La capacidad de dirimir esas diferencias, en la posibilidad de deconstruir la hegemonía machista, clasista, racista, que se necesita más y mejor conversación, no menos. Pasar del hablar al hablarnos, del soliloquio al diálogo. Y ahí no ayudan el encierro físico, moral y mental, aunado a la desinformación y manipulación desde los poderes públicos y fácticos. Pero, paradójicamente, hoy tenemos la oportunidad para construirnos algo mejor, para pensar y soñar en ese mundo que lxs zapatistas soñaron: “un mundo donde quepan muchos mundos”. Si nos hemos encontrado en esa nueva ágora para anularnos podemos ahora hacerlo para re-construirnos. Sin dejar de lado que tenemos como telón de fondo profundas estructuras de opresión y que a partir de la indignación ética contra dichas estructuras es que tenemos un deber ético de escuchar al otro/otra/otre.

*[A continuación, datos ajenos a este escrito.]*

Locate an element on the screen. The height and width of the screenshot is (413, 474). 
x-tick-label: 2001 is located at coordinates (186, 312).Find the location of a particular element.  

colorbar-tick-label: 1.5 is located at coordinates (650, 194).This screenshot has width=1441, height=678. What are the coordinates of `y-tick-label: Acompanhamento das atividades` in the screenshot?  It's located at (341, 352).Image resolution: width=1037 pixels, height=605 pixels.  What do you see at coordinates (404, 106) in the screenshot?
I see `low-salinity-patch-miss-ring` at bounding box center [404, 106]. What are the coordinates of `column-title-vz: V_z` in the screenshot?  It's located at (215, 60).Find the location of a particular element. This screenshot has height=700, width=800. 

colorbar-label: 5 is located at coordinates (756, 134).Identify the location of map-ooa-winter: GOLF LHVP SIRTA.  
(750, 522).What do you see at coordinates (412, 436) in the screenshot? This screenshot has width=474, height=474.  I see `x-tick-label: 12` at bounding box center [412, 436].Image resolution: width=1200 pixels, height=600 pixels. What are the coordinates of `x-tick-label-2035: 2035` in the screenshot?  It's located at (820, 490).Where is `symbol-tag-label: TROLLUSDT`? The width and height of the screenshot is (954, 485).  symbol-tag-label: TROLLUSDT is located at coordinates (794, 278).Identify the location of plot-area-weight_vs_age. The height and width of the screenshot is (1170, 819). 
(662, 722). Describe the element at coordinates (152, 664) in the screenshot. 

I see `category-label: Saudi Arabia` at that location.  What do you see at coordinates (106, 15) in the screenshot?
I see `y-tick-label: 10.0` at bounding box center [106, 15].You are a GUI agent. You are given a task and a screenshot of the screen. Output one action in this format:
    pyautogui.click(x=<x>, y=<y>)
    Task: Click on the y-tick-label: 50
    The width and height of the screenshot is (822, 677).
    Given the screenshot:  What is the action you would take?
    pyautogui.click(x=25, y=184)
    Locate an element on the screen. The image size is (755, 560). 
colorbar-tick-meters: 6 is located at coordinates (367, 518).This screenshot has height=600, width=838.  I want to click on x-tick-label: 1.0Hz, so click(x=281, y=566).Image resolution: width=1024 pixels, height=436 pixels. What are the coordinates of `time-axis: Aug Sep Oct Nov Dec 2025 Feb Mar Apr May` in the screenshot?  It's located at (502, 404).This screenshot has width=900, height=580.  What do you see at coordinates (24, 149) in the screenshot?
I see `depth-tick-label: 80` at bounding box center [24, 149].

Jaques Derrida, uno de los filósofos más brillantes e influyentes del siglo XX, nos recuerda la hospitalidad como la apertura a la alteridad (el otro/otra/otre), no como “buen sentimiento” sino una opción radical por la otra persona. Va más allá: yo no puedo ser sino en la medida en que la otra persona haya irrumpido en mí, en que me abra a la otra persona.  Creo que la clave en el cambio de un sistema  injusto está precisamente en reconocer a las otras personas en su diferencia. También denunciar los intentos de manipular esas diferencias por actores de poder (privilegiados) con fines e intereses particulares, que no abonan al bien común. Nada fácil, cierto Pero los espacios de discusión no son “buenos” o “malos” per se, se van decantando por sus caracteres más oscuros o luminosos dependiendo de como los usemos.